Little is known about management practices that can simultaneously improve soil and environmental quality and sustain crop yields. The effect of combination of tillage, crop rotation, and N fertilization on soil C and N, global warming potential (GWP), greenhouse gas intensity (GHGI), and malt barley yield and quality were examined, from 2005 to 2011 in eastern Montana and western North Dakota. In both places, no-till barley-pea with N fertilization (NTB-P/N) increased soil organic C (SOC) and total N (STN) by 5-14%, but reduced residual soil NO3-N, GWP, and GHGI by 24-79% compared with the traditional practices (conventional till continuous barley or barley-fallow with N fertilization). Barley yield and quality were similar between the two practices. Novel management practices, such as NTB-P/N, can simultaneously enhance soil and environmental quality and sustain crop yield compared with traditional practices in the northern Great Plains.

Keynote Forum

Modise DM

UNISA, South Africa

Keynote: Impact of Climate Change on Agriculture: Should we be worried?

Time : 10:45- 11:15

Conference Series Agri 2016 International Conference Keynote Speaker Modise DM photo
Biography:

David M Modise holds a BSc Horticulture from the University of Bath (UK), MSc Horticulture from West Virginia University (USA) and PhD Biological Sciences from the University of Nottingham (UK). He was previously a Director, School of Agriculture and Life Sciences and is currently the Deputy Executive Dean at the College of Agriculture & Environmental Sciences at UNISA. He has vast university teaching and management experience. His major research interest is in the physiology of food crops with special emphasis on water/drought stress.
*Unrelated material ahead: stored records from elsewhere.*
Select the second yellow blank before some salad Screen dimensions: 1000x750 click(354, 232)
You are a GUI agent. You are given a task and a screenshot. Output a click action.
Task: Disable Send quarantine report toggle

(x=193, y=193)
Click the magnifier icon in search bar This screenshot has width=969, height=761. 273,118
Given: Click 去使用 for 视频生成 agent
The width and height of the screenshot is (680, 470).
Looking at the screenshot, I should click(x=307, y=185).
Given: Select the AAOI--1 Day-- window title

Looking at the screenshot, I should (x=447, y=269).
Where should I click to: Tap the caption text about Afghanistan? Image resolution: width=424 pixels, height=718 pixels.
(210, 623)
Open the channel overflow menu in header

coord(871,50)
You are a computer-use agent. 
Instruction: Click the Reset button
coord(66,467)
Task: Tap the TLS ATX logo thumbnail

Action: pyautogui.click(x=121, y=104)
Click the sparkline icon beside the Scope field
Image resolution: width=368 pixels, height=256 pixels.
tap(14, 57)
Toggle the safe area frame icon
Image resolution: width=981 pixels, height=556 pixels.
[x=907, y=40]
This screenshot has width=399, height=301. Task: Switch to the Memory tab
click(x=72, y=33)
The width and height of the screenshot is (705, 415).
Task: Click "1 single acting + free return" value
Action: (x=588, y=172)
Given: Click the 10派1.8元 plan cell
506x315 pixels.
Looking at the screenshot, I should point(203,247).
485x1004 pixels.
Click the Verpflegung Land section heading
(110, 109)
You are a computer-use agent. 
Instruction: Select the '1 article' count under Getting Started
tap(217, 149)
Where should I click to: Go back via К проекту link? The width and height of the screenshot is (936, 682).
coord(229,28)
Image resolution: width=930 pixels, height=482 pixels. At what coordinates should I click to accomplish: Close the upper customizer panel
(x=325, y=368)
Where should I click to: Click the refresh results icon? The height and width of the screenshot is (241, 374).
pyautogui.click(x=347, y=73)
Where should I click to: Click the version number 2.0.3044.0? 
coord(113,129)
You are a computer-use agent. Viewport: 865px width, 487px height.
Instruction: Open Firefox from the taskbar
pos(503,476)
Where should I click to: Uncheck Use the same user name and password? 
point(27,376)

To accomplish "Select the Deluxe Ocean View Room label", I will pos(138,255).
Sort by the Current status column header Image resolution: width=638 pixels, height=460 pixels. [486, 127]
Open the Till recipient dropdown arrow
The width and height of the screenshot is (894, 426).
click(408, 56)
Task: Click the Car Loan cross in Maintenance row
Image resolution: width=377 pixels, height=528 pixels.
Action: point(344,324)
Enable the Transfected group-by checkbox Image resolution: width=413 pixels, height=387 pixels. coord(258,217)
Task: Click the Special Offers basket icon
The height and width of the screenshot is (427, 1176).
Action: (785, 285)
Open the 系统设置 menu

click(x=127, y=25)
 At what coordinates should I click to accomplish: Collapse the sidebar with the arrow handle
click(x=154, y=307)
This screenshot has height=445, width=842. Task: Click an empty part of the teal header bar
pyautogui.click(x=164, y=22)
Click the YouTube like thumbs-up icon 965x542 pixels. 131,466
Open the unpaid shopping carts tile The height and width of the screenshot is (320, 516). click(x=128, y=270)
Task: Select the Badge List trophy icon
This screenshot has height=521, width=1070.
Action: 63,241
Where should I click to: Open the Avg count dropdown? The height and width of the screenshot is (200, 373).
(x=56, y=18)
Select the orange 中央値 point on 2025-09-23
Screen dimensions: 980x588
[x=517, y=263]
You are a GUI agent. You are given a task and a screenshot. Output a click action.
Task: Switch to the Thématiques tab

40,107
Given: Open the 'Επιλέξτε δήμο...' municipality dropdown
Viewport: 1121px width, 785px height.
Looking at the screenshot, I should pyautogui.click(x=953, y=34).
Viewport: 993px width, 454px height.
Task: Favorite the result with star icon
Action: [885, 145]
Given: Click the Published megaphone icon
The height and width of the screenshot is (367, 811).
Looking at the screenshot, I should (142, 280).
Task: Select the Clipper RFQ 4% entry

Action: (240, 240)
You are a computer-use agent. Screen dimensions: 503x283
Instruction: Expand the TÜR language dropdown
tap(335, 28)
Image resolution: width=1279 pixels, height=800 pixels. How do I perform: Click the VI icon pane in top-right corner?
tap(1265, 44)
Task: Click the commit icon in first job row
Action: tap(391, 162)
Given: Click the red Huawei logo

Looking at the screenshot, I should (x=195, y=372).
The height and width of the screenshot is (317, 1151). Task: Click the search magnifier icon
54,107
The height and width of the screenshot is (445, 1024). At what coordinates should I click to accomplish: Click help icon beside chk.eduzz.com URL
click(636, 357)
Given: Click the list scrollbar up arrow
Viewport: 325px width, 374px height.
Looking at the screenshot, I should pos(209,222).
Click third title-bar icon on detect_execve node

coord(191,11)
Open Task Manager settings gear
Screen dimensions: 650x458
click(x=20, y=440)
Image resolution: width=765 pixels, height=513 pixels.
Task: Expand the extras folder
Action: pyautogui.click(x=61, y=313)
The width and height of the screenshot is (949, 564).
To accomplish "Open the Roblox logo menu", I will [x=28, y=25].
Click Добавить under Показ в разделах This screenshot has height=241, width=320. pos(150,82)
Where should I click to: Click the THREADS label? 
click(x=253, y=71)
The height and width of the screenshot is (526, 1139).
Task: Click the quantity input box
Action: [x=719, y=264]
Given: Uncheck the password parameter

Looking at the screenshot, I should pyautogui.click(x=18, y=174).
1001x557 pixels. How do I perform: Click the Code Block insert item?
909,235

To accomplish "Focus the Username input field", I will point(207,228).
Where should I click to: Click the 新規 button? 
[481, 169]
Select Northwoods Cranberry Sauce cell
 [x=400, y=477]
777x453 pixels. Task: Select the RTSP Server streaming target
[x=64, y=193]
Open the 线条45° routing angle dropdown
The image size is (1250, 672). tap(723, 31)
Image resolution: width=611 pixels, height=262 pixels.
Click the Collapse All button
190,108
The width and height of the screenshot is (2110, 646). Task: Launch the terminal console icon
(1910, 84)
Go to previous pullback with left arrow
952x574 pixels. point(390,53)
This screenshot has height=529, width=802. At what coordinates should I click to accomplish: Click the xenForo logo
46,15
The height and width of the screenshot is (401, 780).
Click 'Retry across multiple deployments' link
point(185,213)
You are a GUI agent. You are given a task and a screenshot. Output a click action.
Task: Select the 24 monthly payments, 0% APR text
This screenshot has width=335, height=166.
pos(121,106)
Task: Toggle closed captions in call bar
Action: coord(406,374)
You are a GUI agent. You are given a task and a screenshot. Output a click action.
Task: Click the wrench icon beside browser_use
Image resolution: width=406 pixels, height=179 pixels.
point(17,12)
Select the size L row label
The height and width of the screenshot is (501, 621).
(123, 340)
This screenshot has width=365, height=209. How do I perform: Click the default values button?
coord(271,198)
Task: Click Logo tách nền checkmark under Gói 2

He has published research articles and book chapters and has supervised postgraduate students and postdoctoral fellows.

Abstract:

Climate Change, a term often used interchangeably with Global Warming, is associated with change in climatic conditions mostly due to human activities, over a prolonged period of time. Human activities such as burning of fossil fuels to produce energy, deforestation, and in fact some agricultural practices, are deemed to invariably increase the concentration of atmospheric gases particularly CO2, methane, nitrous oxide and chlorofluorocarbons (CFC), thus increasing the average world temperature. The increase in average world temperature can very catastrophic, in that this may cause melting or thawing of snow in artic countries thus resulting in floods and warming of the oceans, sea level can rise and corals get damaged, higher temperatures can result in more heat waves or can result in both EL NINO and LANINA effects. These may in turn have both desirable and undesirable consequences to the agriculture industry. This keynote address will evaluate the world and South African policies and practices that are linked to climate change with the view of determining whether we are addressing climate change issues adequately with regards to agricultural production and subsequently food security.